Schlusstakt

Farblose Zuverlässigkeit

Es gibt Tugenden, die sind einfach nur gähn. «Zuverlässigkeit» ist gähn und schnarch im Quadrat, denn Routine, Alltagstrott, Langeweile sind ihre Nebenwirkungen. Funktionales Wachkoma!

Kein Wort strahlt weniger Sexyness aus als «Zuverlässigkeit». Mag sein, dass wir uns in einem schwachen Moment zuverlässige Partner oder Partnerinnen wünschen. Bis wir sie haben und selbst die Libido auf Snoozer schaltet. 

Jemand sei zuverlässig im Bett, das bringt unsere Phantasie nicht in Wallung, weil damit wahrscheinlich gemeint ist, dass er oder sie zuverlässig um 22 Uhr ins Bett geht und dieses zuverlässig um 6 Uhr wieder verlässt.
Aber auch fern jeglicher erotischen Spannung hat Zuverlässigkeit einen einschläfernden Ruf. Für zuverlässige Fussballer werden keine horrenden Transfersummen hingeblättert. Reisebüros werben nicht mit zuverlässigen Vertragserfüllungstagen.
Selbst die Jünger wären keinem Jesus gefolgt, der absolut zuverlässig immer das zu Erwartende erzählt und getan hätte.

Und doch. Obwohl wir all das wissen, träumen wir manchmal noch immer von schnarch und gähn. Entwerfen Visionen von Computern, die ohne Update und Exorzismus ihren Dienst tun. Von Zügen, die mit bünzliger Genauigkeit ein und ausfahren. Oder von Klimaanlagen, die auch dann funktionieren, wenn man sie braucht. Irgendwo in uns schlummert eine unerklärliche, unzerstörbare Sehnsucht nach der grossen Ereignislosigkeit.

Weil eigentlich wäre es ja schon noch ganz nett, wenn man sich darauf verlassen könnte, dass geladenen Gäste am Ende tatsächlich erscheinen. Irgendwo tief in uns drin, fänden wir es okay, wenn eine Abmachung eine Abmachung bliebe. Und wenn uns im Job mehr Zuverlässigkeit als Herausforderung erwarten würde, wären wir nicht nur enttäuscht.

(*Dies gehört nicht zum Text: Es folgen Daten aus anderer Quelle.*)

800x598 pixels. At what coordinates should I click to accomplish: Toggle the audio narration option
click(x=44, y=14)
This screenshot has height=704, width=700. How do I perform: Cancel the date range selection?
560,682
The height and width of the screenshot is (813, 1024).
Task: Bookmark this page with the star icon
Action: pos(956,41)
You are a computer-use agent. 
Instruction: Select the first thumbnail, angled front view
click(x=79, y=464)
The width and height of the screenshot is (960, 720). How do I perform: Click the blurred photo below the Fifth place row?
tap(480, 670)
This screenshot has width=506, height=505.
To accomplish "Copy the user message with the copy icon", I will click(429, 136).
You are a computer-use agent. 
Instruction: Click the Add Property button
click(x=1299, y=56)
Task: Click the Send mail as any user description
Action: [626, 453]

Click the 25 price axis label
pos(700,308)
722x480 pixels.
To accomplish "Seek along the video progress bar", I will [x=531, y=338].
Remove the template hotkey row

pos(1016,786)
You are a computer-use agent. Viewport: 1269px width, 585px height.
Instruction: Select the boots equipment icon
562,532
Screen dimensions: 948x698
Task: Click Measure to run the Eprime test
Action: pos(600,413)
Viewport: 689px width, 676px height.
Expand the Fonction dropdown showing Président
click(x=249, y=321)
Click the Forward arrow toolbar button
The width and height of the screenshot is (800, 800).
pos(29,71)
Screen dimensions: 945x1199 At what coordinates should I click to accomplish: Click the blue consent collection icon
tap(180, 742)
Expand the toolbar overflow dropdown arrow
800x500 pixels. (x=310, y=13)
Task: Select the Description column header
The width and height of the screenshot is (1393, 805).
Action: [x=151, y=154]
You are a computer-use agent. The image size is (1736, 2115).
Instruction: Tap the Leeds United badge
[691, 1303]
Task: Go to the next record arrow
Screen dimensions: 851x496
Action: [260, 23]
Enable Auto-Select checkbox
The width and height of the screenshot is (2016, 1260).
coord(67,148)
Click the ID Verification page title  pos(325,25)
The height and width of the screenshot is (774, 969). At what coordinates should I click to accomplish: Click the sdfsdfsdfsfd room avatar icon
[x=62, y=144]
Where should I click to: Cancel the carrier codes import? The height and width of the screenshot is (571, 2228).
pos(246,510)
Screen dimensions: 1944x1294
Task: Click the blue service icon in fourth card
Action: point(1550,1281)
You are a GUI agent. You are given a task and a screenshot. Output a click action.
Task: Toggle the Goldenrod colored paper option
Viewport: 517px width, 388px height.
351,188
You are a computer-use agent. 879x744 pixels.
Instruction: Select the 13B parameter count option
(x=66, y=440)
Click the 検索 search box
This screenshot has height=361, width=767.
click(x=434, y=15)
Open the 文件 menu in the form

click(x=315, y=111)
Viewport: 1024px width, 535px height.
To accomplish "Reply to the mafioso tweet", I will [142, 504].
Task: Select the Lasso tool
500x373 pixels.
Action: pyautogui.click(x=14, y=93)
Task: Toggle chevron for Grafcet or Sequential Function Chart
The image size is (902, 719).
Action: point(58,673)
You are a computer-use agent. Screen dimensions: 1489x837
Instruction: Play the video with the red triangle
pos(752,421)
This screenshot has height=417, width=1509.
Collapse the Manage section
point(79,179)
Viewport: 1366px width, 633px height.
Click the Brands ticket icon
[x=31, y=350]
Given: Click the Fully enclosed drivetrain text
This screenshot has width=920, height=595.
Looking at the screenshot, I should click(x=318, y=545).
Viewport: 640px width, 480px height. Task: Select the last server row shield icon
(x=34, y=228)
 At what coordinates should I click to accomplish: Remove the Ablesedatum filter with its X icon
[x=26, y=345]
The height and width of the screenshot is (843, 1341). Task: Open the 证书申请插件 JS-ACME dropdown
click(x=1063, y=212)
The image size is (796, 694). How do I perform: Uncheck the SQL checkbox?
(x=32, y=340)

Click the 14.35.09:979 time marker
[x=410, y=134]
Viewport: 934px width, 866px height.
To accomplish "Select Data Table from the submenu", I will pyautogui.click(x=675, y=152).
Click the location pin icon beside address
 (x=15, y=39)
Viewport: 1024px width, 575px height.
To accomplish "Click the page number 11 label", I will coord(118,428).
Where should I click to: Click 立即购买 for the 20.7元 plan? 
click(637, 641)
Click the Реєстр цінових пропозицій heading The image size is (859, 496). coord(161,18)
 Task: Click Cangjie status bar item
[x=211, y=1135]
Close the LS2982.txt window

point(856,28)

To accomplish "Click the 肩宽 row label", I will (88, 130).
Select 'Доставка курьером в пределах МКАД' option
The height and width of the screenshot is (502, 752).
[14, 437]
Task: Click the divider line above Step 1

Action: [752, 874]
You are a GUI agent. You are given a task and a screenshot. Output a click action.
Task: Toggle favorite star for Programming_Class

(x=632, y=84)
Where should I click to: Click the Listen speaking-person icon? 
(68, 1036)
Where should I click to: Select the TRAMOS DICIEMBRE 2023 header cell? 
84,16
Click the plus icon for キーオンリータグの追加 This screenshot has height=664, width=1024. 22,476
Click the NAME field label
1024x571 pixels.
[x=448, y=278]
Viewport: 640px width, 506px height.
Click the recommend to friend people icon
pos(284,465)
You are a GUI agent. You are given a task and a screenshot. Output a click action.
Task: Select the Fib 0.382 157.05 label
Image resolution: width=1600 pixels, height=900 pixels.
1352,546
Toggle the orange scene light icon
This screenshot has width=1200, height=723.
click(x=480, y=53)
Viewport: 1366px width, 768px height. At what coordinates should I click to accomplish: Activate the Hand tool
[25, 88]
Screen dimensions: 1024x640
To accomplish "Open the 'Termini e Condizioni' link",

Deshalb jubelten wir, als das Phone smart wurde. Vielleicht würden Abenteuer und Zuverlässigkeit nun doch noch zum perfekten Paar, weil uns ein Haufen wunderbarer Apps spontan und zuverlässig zugleich connecten.
Das Paradies hielt sechs Tage, bis wir am siebten Tag erkennen mussten, dass es doch nicht so gut war. Meine Community zuverlässig per Whatsapp erreichen? – Vergiss es! – Mit einem Doodle einen Termin fixieren, der auch tatsächlich fix ist? – Sei kein Träumer! – Dem Navi blind folgen? – Hals und Beinbruch! – Die Partnerwahl ebenso zuverlässig wie atemberaubend matchen? – Kniffliger als berechnet!

Am Ende sind wir wieder so smart wie zuvor: Die Zuverlässigkeit bleibt das Schaf unter den Tugenden. Die Spontaneität ihr Wolf. Und manchmal ihr Weckmümpfeli.